Prelekcja Adama Siennicy i Kamila Śmiałkowskiego
Te wszystkie wymienione elementy jednak bledną przy tym co rozgrywało się pomiędzy pawilonami i na placu. Mowa oczywiście o cosplayerach, którzy zjawili się na festiwalu w licznej grupie i jestem pewien, że pomimo 12-14 godzinnego ciągłego łażenia po terenie, nie zdołałem zobaczyć każdego z nich. Trudno tak naprawdę było tego dokonać, skoro podczas tych trzech dni zebrało się na Pyrkonie 31 495 osób.

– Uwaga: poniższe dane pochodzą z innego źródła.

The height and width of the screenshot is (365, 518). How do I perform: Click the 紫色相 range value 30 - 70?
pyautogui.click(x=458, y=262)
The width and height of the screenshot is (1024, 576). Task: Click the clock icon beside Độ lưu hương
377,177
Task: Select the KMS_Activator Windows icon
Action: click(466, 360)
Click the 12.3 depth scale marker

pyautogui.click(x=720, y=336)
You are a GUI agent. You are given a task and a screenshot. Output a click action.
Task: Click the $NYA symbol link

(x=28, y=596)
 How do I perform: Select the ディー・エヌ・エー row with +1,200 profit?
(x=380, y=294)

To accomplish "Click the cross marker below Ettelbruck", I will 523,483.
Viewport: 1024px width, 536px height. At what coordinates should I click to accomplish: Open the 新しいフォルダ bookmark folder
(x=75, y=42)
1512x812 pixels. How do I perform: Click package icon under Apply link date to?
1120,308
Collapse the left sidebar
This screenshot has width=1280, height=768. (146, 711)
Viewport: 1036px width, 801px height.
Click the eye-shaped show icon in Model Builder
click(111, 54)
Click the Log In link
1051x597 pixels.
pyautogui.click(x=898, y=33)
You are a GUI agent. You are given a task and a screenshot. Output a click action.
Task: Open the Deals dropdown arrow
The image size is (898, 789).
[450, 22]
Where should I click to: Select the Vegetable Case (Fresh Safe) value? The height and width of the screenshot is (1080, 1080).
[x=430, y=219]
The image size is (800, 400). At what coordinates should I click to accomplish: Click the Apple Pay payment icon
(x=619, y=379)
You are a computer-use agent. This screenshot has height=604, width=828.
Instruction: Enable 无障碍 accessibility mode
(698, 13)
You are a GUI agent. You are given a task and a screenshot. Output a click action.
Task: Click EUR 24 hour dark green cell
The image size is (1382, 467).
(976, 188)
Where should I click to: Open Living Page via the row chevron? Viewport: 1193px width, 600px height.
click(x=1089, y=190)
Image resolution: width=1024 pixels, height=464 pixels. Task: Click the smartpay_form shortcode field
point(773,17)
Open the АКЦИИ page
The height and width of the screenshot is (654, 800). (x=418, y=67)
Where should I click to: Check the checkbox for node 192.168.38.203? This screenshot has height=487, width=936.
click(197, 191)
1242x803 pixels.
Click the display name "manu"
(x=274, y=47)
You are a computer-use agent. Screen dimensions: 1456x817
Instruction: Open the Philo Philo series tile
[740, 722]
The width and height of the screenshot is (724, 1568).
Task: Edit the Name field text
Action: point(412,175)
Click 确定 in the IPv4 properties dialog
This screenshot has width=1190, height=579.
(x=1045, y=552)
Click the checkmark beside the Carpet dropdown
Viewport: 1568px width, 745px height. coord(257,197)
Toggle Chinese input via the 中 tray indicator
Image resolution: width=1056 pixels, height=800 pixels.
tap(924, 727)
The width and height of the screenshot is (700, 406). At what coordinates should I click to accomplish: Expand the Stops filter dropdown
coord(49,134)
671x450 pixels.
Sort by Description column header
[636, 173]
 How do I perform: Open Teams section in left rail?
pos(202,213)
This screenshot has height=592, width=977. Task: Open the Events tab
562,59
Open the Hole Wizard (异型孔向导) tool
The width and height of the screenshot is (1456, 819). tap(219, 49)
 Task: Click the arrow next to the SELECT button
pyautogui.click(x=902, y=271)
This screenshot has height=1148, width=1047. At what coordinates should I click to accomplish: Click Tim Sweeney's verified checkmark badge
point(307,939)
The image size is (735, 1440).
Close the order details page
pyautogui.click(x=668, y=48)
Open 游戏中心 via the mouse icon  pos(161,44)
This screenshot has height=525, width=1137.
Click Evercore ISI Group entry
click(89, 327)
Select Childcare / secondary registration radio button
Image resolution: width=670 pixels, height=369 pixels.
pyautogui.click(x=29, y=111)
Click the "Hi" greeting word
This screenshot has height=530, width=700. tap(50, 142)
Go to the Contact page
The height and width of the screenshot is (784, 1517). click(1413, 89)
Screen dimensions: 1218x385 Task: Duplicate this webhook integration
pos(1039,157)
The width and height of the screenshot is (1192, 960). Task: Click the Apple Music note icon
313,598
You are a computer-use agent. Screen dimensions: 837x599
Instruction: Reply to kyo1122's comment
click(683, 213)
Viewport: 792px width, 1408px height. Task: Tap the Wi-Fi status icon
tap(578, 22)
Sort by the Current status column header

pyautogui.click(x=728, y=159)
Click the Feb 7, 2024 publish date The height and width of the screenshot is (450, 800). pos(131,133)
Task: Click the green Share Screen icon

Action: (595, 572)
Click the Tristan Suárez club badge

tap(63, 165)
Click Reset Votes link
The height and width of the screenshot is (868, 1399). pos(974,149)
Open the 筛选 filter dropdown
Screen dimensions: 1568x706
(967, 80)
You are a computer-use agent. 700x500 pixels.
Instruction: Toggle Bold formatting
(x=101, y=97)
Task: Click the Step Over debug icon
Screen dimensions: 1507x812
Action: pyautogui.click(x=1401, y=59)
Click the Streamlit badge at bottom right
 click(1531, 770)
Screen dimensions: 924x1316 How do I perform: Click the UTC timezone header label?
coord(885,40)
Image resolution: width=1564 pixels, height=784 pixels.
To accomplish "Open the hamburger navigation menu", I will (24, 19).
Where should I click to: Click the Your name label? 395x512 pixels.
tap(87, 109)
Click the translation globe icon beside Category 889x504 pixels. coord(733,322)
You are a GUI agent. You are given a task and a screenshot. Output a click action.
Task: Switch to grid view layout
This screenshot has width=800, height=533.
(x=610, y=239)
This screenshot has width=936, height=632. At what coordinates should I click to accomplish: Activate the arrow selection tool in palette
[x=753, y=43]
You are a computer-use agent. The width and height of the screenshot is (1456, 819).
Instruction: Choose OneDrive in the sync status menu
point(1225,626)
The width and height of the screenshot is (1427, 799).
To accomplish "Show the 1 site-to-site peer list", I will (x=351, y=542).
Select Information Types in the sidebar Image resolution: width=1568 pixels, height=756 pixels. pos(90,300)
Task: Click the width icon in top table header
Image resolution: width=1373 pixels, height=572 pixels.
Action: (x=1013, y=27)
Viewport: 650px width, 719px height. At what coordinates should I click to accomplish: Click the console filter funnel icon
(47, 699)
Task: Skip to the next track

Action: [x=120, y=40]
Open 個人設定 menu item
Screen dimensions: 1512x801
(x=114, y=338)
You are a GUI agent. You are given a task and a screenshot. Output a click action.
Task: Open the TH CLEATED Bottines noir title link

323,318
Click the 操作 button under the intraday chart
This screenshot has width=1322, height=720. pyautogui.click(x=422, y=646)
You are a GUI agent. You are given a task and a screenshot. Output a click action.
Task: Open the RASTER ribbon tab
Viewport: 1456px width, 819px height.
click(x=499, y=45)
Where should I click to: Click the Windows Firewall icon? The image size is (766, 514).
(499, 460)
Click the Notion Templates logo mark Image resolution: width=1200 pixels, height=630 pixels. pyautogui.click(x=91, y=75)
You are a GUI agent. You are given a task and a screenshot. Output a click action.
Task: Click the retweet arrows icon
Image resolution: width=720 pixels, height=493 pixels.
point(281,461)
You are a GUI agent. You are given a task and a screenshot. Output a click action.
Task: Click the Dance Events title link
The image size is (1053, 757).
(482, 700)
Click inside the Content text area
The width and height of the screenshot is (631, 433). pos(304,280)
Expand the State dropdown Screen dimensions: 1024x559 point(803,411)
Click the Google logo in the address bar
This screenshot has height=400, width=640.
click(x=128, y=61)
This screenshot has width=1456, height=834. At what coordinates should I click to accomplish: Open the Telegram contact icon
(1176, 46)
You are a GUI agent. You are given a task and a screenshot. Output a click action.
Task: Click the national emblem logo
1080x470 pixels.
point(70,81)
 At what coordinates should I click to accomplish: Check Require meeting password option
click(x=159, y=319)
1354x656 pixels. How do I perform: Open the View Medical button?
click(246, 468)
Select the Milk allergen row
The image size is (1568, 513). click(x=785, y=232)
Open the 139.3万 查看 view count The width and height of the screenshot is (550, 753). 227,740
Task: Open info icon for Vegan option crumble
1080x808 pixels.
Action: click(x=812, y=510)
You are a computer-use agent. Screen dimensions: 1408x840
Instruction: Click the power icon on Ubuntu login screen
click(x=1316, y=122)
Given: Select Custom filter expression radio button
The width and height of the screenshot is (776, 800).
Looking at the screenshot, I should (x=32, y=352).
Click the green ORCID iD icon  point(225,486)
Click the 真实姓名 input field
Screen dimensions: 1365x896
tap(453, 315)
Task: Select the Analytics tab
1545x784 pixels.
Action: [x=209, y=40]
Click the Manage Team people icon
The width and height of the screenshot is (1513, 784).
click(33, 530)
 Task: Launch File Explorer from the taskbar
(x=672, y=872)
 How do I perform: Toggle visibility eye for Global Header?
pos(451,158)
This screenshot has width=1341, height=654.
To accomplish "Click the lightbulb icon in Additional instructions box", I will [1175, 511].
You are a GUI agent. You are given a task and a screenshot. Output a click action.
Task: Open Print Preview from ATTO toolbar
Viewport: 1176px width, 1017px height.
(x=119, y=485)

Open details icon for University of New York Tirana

Większość cosplayów była fenomenalna, dopracowana, pomysłowa i budząca oko. Wiele osób niezaznajomionych z klimatem tego wydarzenia może dziwić fakt, że wśród cosplayerów jest ogromna ilość kobiet przebierających się za różne postacie z filmów, seriali, anime czy gier (tutaj przodował zdecydowanie "LoL"). Fajne było to, że wiele osób doskonale wiedziało, że cosplay to nie jest tylko ciuchy, ale także wchodzenie w role i zachowywanie się zgodnie z ustalonymi normami danej postaci. Dzięki temu można było dostrzec wiele zabawnych scenek, które miały miejsce na festiwalu, a część z nich na pewno zobaczycie w naszej obszernej galerii. Najjaśniejszymi punktami cosplayerów były dwa stroje. Pierwszy to Hulkbuster ze Szczecińskiej Ligi Superbohaterów, który wzbudził fenomenalne zainteresowanie już od samego ubierania stroju.  Drugi to Garrus z "Mass Effect", który zasłużenie wygrał tegoroczną Maskaradę, czyli konkurs na najlepszy cosplay. Z tym wydarzeniem jednak mam wielki problem, bo choć intencja dobra, wykonanie pozostawia wiele do życzenia. Przede wszystkim trwało to za długo, oświetlenie sceny było tragiczne, a co najmniej połowa cosplayów, które znalazły się w tym konkursie to nieporozumienie. Wiele ciekawszych i bardziej pomysłowych przebrań mogliśmy zobaczyć przechadzając się po pawilonach, niż na Maskaradzie. Zdecydowanie Maskarada potrzebuje większego przesiewu zgłoszeń i krótszego czasu trwania. Sobota wieczór to czas imprezy, a najlepsze zawsze są w... kuchni. W tym przypadku w pawilonie gastronomicznym działo się naprawdę sporo, zabawa była przednia, a grupa osób na czele ze Szczecińską Ligą Superbohaterów porządnie rozkręciła towarzystwo. Sami zobaczcie:  
Nielegalne spotkanie ze Szczecińska Liga Superbohaterów zamieniło się w największą pyrkonową imprezę!!!#ligasuperbohaterów #sls #pyrkon Posted by Szczecińska Liga Superbohaterów on 29 kwietnia 2015
  Pyrkon 2015 to impreza udana, wyjątkowa, niezapomniana i warta wyprawy. Nawet, jeśli sądzicie, że fantastyka to nie Wasz konik i w ogóle to wydarzenie nie jest dla Was, zapewniam, że możecie się mile zaskoczyć. Tematycznie jest tak różnorodnie i kompleksowo, że każdy znajdzie coś dla siebie. Tegoroczny festiwal nie obył się bez incydentu związanego z pewnym politykiem, ale nie jest to warte komentowania, bo to nie było sednem tego festiwalu, ale jedynie skazą odrobinę psującą dobre wrażenie. Ogólnie było dobrze, oby za rok było jeszcze lepiej.  

> PRZEJDŹ DO GALERII <

 
Strony:
To jest uproszczona wersja artykułu. KLIKNIJ aby zobaczyć pełną wersję (np. z galeriami zdjęć)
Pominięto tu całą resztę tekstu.